Christians must not victimise or abuse non-Christians who are practising homosexuals, but instead seek to understand them and treat them with love and respect, while not affirming their lifestyle choices.
To the gay rights lobby, when Christians of homosexual orientation resist the temptation to take part in a homosexual acts, they are 'living a lie'. But from a biblical perspective they are exhibiting spiritual self-control.
Many believe that sexual orientation is as unchangeable as eye colour or handedness. But one five year followup of sixty-seven exclusively homosexual men and women, reported that 65% changed their sexual orientation after behaviour therapy.40 Change happens most readily when there is a desire to change, a belief that change is possible and an environment of love and acceptance.
A Christian has the power of the Holy Spirit working in his or her life, making the possibility of change greater. However, change does not always occur.
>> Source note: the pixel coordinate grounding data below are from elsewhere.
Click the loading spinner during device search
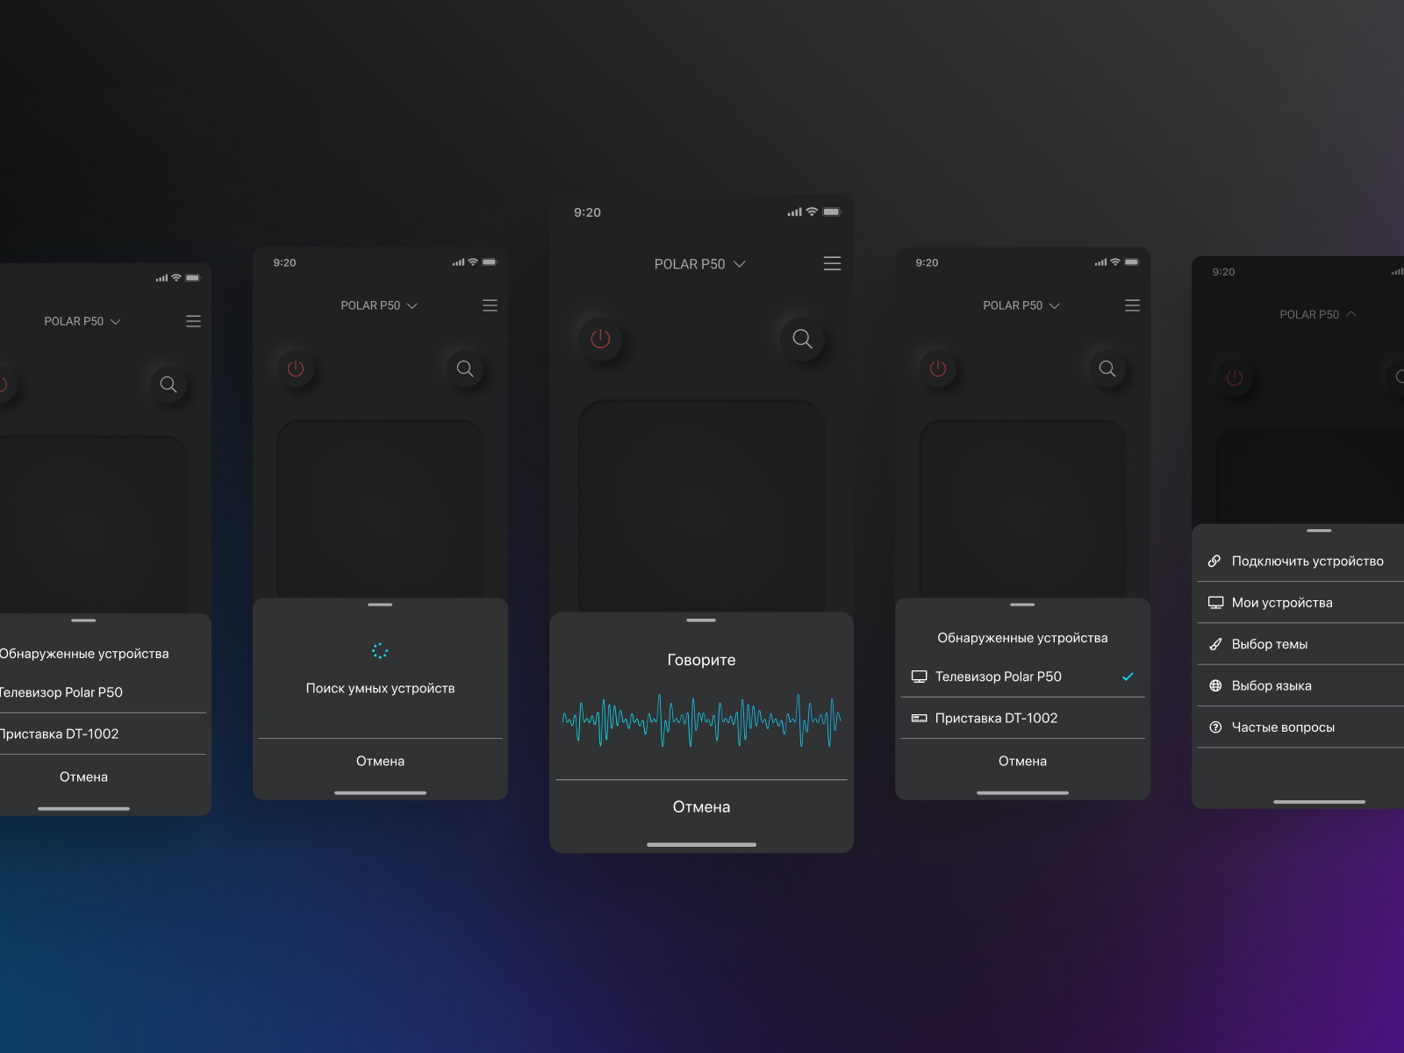1404x1053 pixels. (380, 650)
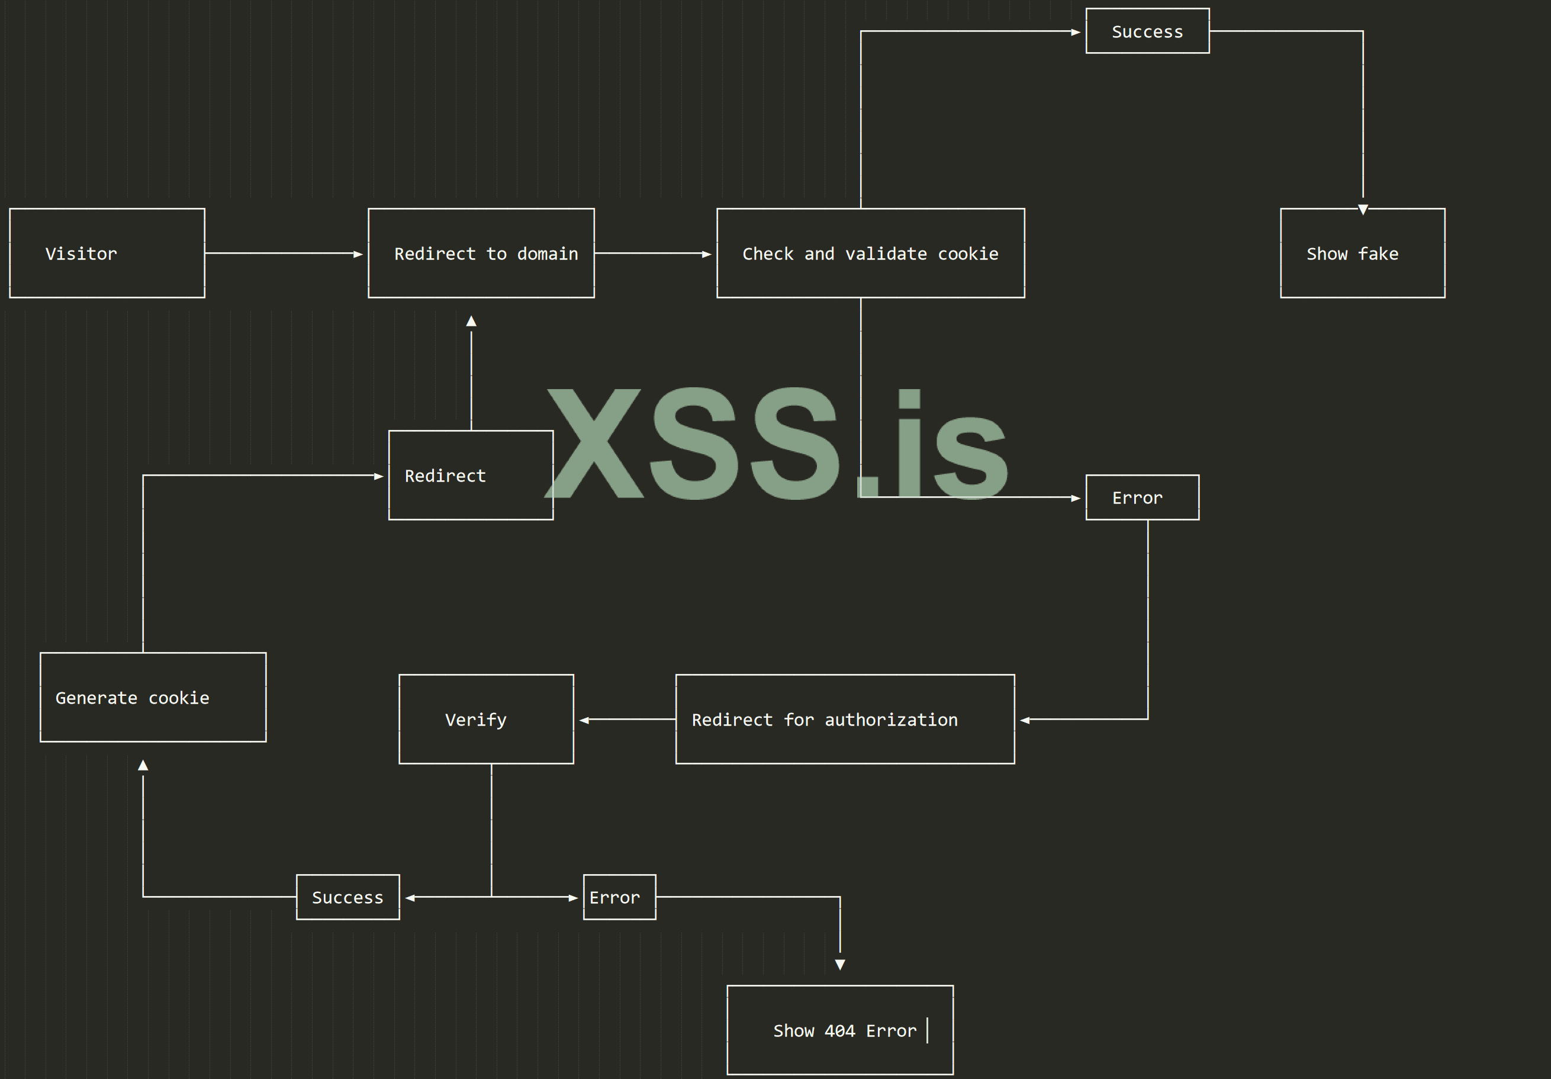Click the arrowhead between Visitor and Redirect to domain
1551x1079 pixels.
pyautogui.click(x=358, y=254)
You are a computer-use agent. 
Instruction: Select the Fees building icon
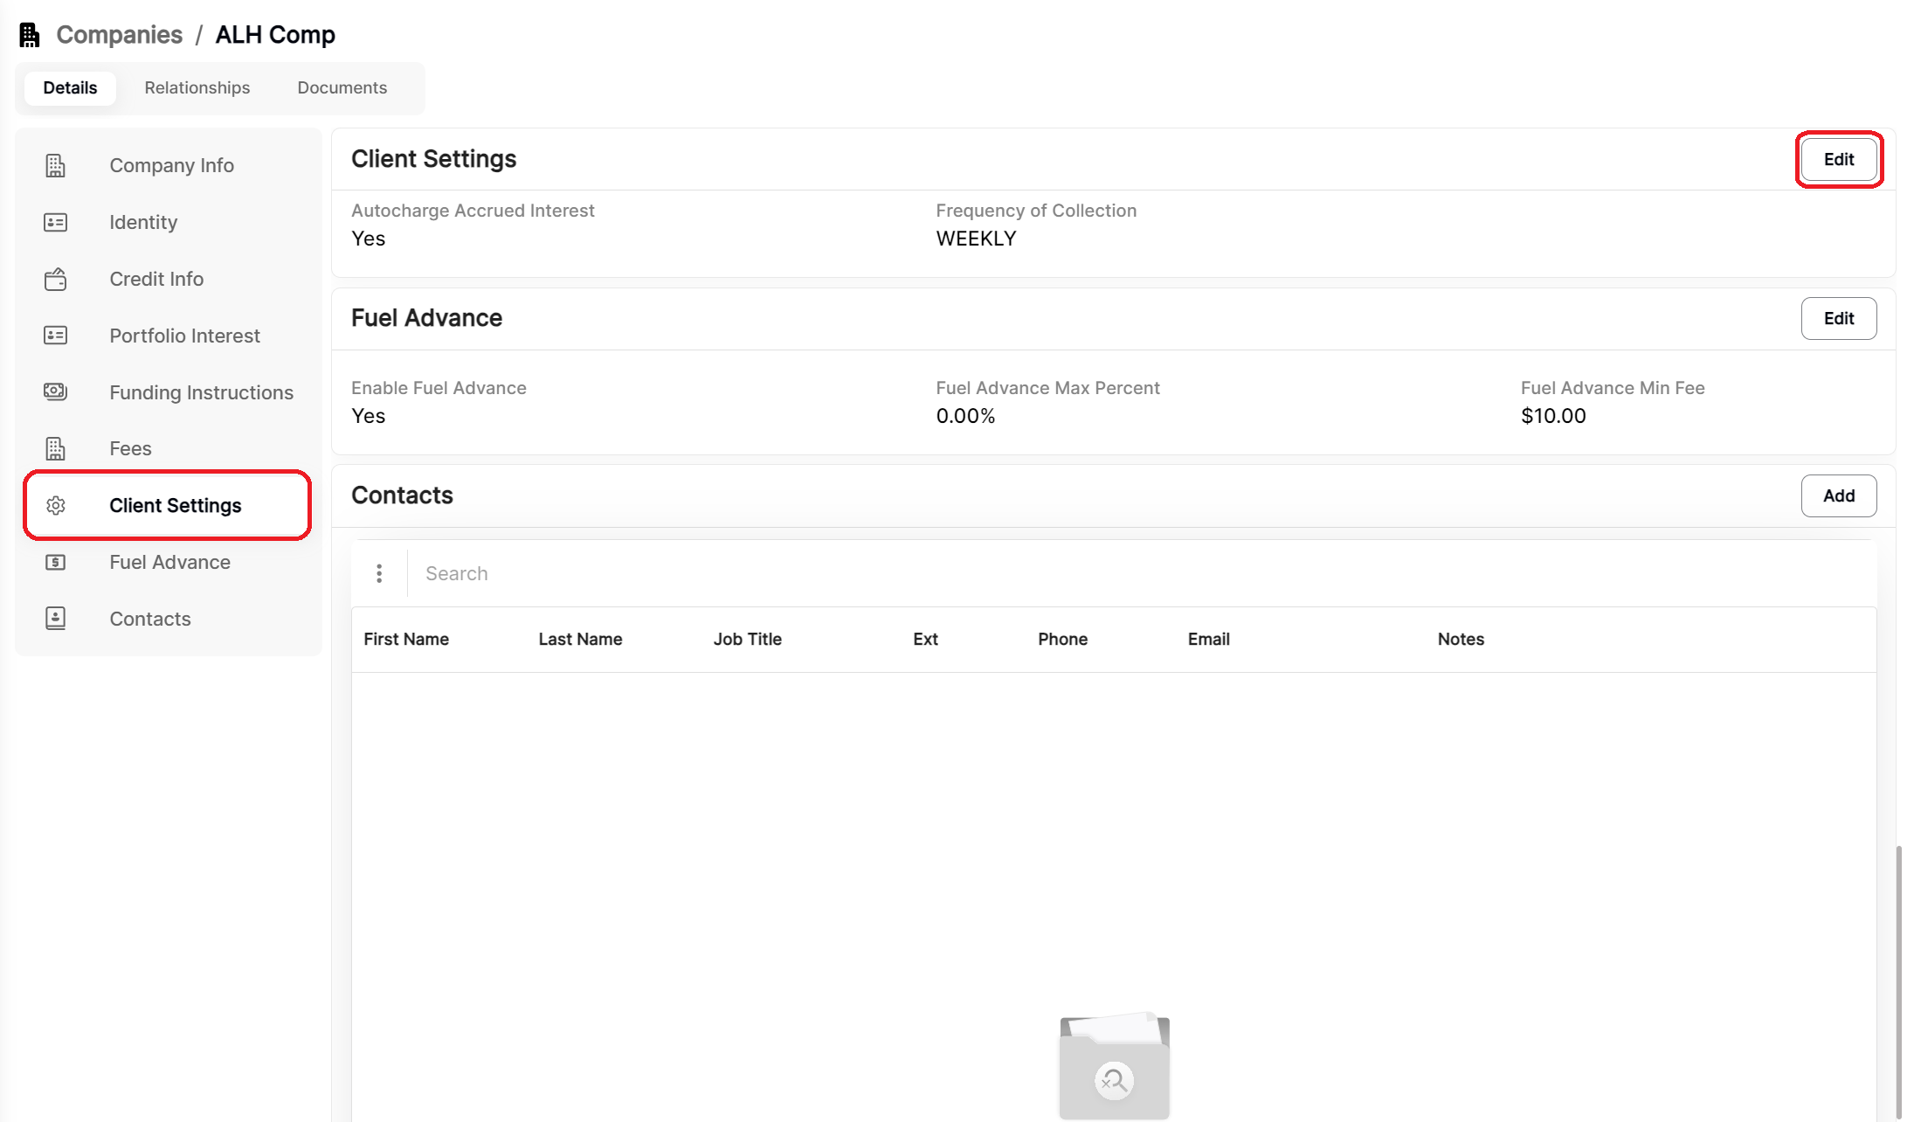click(55, 448)
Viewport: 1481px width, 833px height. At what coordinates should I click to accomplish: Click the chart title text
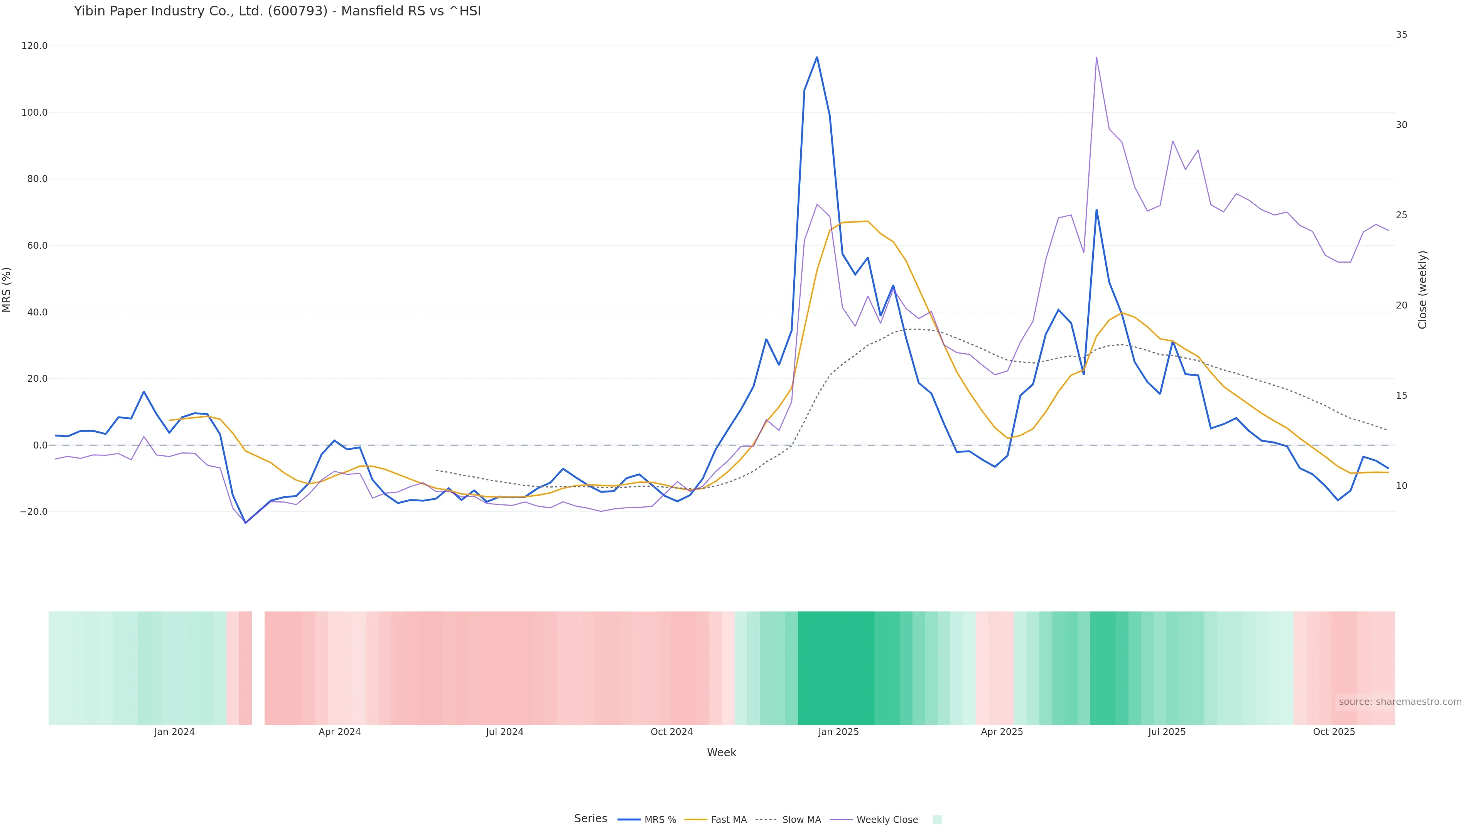277,11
Ongoing temptation may have to be lived with and celibacy may be the only option. A person doesn't have to have sexual intercourse to be fully human. Jesus lived the most fully human life and yet never married nor had sex, and the Apostle Paul commends the single life as one of high calling for a Christian, freeing him (or her) to serve God in a special way.
There is no better model for a Christian response than when Jesus forgave a woman caught in adultery, but told her not to sin again. Christians must avoid hypocrisy and recognise that all people face sexual temptations. Indeed, most people sin sexually, at least in their minds if not in action, so we must not judge or condemn. Christians should explain the biblical position, warn of the dangers of a homosexual lifestyle, and offer support and encouragement to change. Their efforts may be rejected, but this does not lessen the obligations.
Christian initiatives in this area, such as the True Freedom Trust , which seeks to help Christians with homosexual orientation, or Aids Care Education and Training , which provides compassionate care for AIDS sufferers, are good examples of what can be done.